2. Dimension B is the female buckle width, determined by the male buckle width plus clearance.

3. Dimension C is the surface clearance for the buckle position, 0.2mm.

4. Dimension D is the sealing adhesive thickness on the female snap surface: 0.3mm.

5. Dimension E is the female snap side pillar dimension, which must ensure strength and is typically 0.8-1.0mm.

The longitudinal fit dimensions for snap positions are as shown below:

1. Dimension A represents the thinnest point thickness of the male snap.

If this is an exposed surface, maintain a minimum thickness of 0.8mm.

2. Dimension B denotes the clearance gap, typically no less than 0.2mm.

3. Dimension C indicates the snap-fit surface clearance of 0.05mm. Avoid excessive clearance to ensure proper snap function.

4. Dimension D represents the engagement amount (latch fit allowance).

Excessive dimensions make disassembly difficult, while insufficient dimensions render the latch ineffective.

It is recommended to maintain this dimension within the range of 0.35-0.6mm, with 0.5mm being the commonly used engagement dimension.

5. The thickness at the top of both male and female latches is generally set at 1.0mm, with a minimum requirement of 0.8mm.

Segmented Design for Buckle Components

1. The female buckle incorporates a central partition to create segments, enhancing its structural integrity and reducing damage during assembly/disassembly.

2. To complement the segmented female buckle, the male buckle also requires a central partition.

However, this compromises its strength, making it prone to damage during assembly/disassembly.

Mold Cavity Flash Removal Design

1. The primary purpose of flash removal is to prevent excessive thickness at the flash location, which could cause shrinkage and affect appearance.

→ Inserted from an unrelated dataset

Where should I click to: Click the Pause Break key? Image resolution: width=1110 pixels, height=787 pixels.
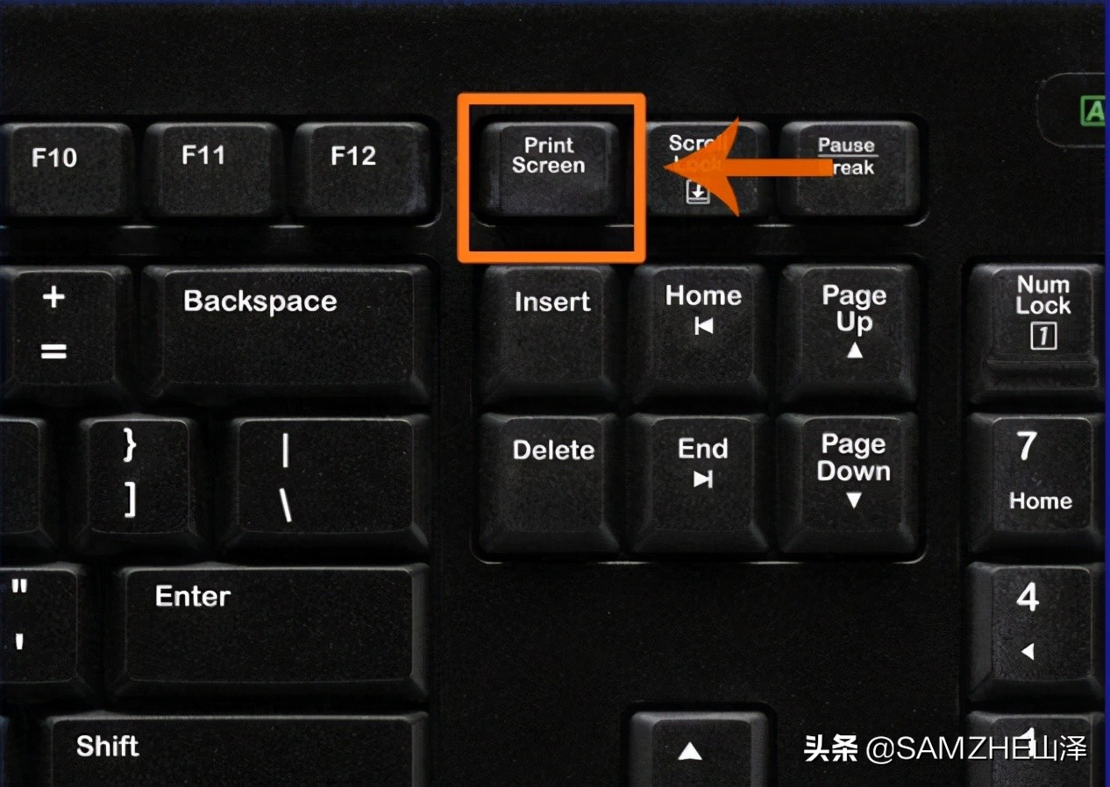848,168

2. For male cavities, operators may remove flash as needed to avoid affecting appearance; however, they must ensure that the thinnest section after removal is not less than 0.7 mm.

3. For the rear section of female cavities, operators may adopt either a sealed configuration or partially remove flash.

Designers do not recommend completely penetrating the female cavity due to potential strength implications.

Distribution Requirements for Fastening Points

1. Designers must distribute fastening points symmetrically and evenly to ensure balanced force across all areas.

2. The distance between two fastening points should be set at approximately 30mm.

Operators must make adjustments if the distance is too large or too small.

Adhering to standardized design principles for stops, counter-stops, snap fits, and flanges ensures reliable assembly, optimal part performance, and longevity of products.

Correct dimensioning, appropriate material thickness, and strategic placement of fastening points reduce stress concentrations, prevent structural failure, and facilitate easy assembly and disassembly.

By following these design standards, engineers can achieve functional, aesthetically consistent, and durable components while minimizing production errors, improving manufacturability, and enhancing overall product quality.